Привезший пакет от царя генерал-адъютант Евграф Комаровский позднее вспоминал: «Я приехал в Москву в ночь с четверга на пятницу и остановился у военного генерал-губернатора князя Голицына. Он мне сказал, что ожидал меня с большим нетерпением, ибо в Москве уже разнесся слух о восшествии императора Николая Павловича на престол, а между тем официального известия он не получал. Князь Голицын послал за старшим обер-прокурором правительствующего сената московских департаментов, князем Гагариным, чтобы повестить господ сенаторов собраться в сенат для выслушания манифеста о восшествии на престол императора Николая I, и к архиепископу Филарету – для приведения к присяге в Успенском соборе в восемь часов утра. Я поехал с князем Голицыным в одной карете в сенат, где мне дан был стул. По прочтении манифеста и всех приложений, отправились в Успенский собор».
Генерал-губернатор «нужные меры» принял: 18 декабря в Успенском соборе москвичи торжественно присягнули новому императору. Николай остался очень доволен Голицыным и тем, как присягнула Москва. Особенно порадовал его подарок московского купечества, преподнесенный Комаровскому, – вызолоченный кубок на блюде, весьма древней работы, с тысячью червонцами и надписью: «Вестнику о всерадостнейшем восшествии на престол императора Николая Павловича от московского купечества». Очень приятно было слышать самодержцу, что «московские купцы называют наследника престола – своим кремлевским, ибо его высочество действительно родился в стенах сего знаменитого и древнего жилища наших царей».
Для Николая это были не пустые слова: чем ниже ему кланялась Москва, тем больше надеялся он, что не пожар, а даже искра в вечно строптивой старой столице не вспыхнет. Недаром писал современник: «В Москве высшее сословие или, лучше сказать, люди высшего образования, смотрели на это событие иначе, чем в провинции. Кроме весьма естественного сочувствия либеральным идеям, многие, весьма многие семейства лишились своих лучших членов, которые по прямому или косвенному участию в заговоре или даже по тесной связи с обвиняемыми были взяты».

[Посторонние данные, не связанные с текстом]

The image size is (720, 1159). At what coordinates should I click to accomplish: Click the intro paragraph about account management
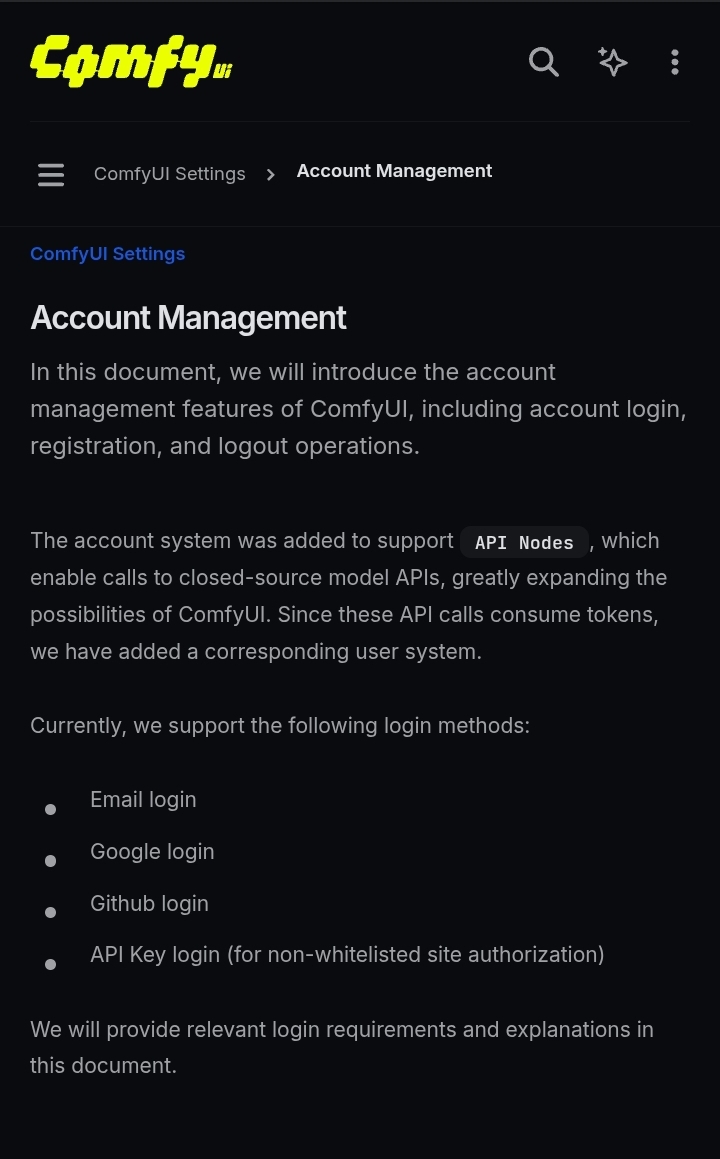tap(358, 409)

Вот почему царь так щедро отблагодарил московские власти, на Рождество Христово 1825-го года пожаловав князю Дмитрию Владимировичу Голицыну высший орден Российской империи – Святого апостола Андрея Первозванного. Как сказано было в высочайшем рескрипте, Голицына наградили «в ознаменование того постоянного уважения, которым он пользовался от Императора Александра I, и сохранение в первопрестольной Столице примерного порядка, сопряженного с истинною пользою Отечества».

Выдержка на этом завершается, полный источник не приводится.